Ce n'est pas courant: un grand musée français s'offre un Ferdinand Hodler. Son célèbre Bûcheron, une huile de 130 x 101 cm, datée de 1910, s'en est allé, direction le Musée d'Orsay, pour la rondelette somme de 2,52 millions de francs. Si l'on considère l'ensemble des résultats de la vente d'art suisse, c'est même «fabuleux», n'hésite pas à affirmer Hans-Peter Keller, le spécialiste de ce domaine chez Christie's, au lendemain des enchères organisées par sa maison au Kunsthaus de Zurich. Des enchères qui ont vu partir 81% des lots, notamment les plus importants, pour une somme totale de 7,45 millions de francs.

La tendance se confirme. Depuis plusieurs années, les artistes suisses du XXe siècle suscitent un intérêt marqué qui s'accentue de vente en vente. Si les institutions et les collectionneurs privés helvétiques restent les acheteurs prédominants de ces pièces, un intérêt réel se dessine à l'étranger, ce dont le marketing de la maison de ventes tient compte désormais, indique Eveline de Proyart, directrice de Christie's Genève. «La participation d'un enchérisseur privé américain parmi plusieurs acquéreurs intéressés par le Hodler représente une intéressante première», souligne-t-elle.

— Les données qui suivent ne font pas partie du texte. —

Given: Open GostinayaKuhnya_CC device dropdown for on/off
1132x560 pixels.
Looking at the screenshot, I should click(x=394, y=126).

Bientôt coté comme un Klimt?

A quoi attribuer ce mouvement? Il concerne essentiellement le XXe siècle; ainsi, lundi, deux romantiques Caspar Wolf n'ont trouvé aucun preneur. Evolution du goût, peut-être. Les grandes expositions récemment consacrées à Ferdinand Hodler y sont sans doute pour quelque chose. Et on peut imaginer aussi une anticipation sur l'évolution du marché: le peintre suisse n'atteint pas la cote d'un Klimt. Mais un jour, qui sait?

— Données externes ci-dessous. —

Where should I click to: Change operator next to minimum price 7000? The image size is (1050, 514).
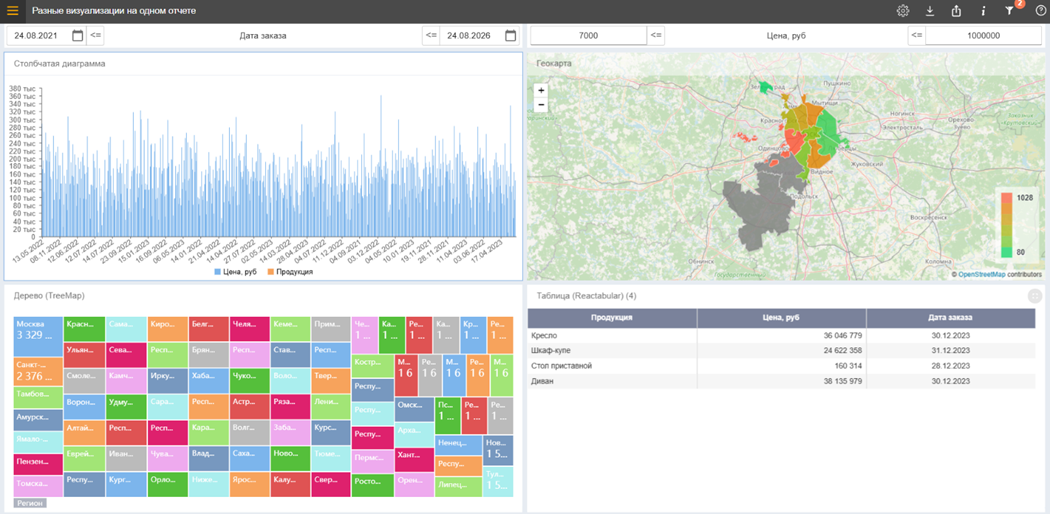pyautogui.click(x=656, y=35)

D'abord dessiné en 1908 pour le billet de banque de 50 francs et devenu, de ce fait, une figure familière, le bûcheron est un thème que Hodler a fréquemment repris selon différentes variantes. L'une d'elles, propriété de la Confédération, figure dans le bureau de Christoph Blocher. L'œuvre considérée comme principale est exposée au Kunstmuseum de Berne.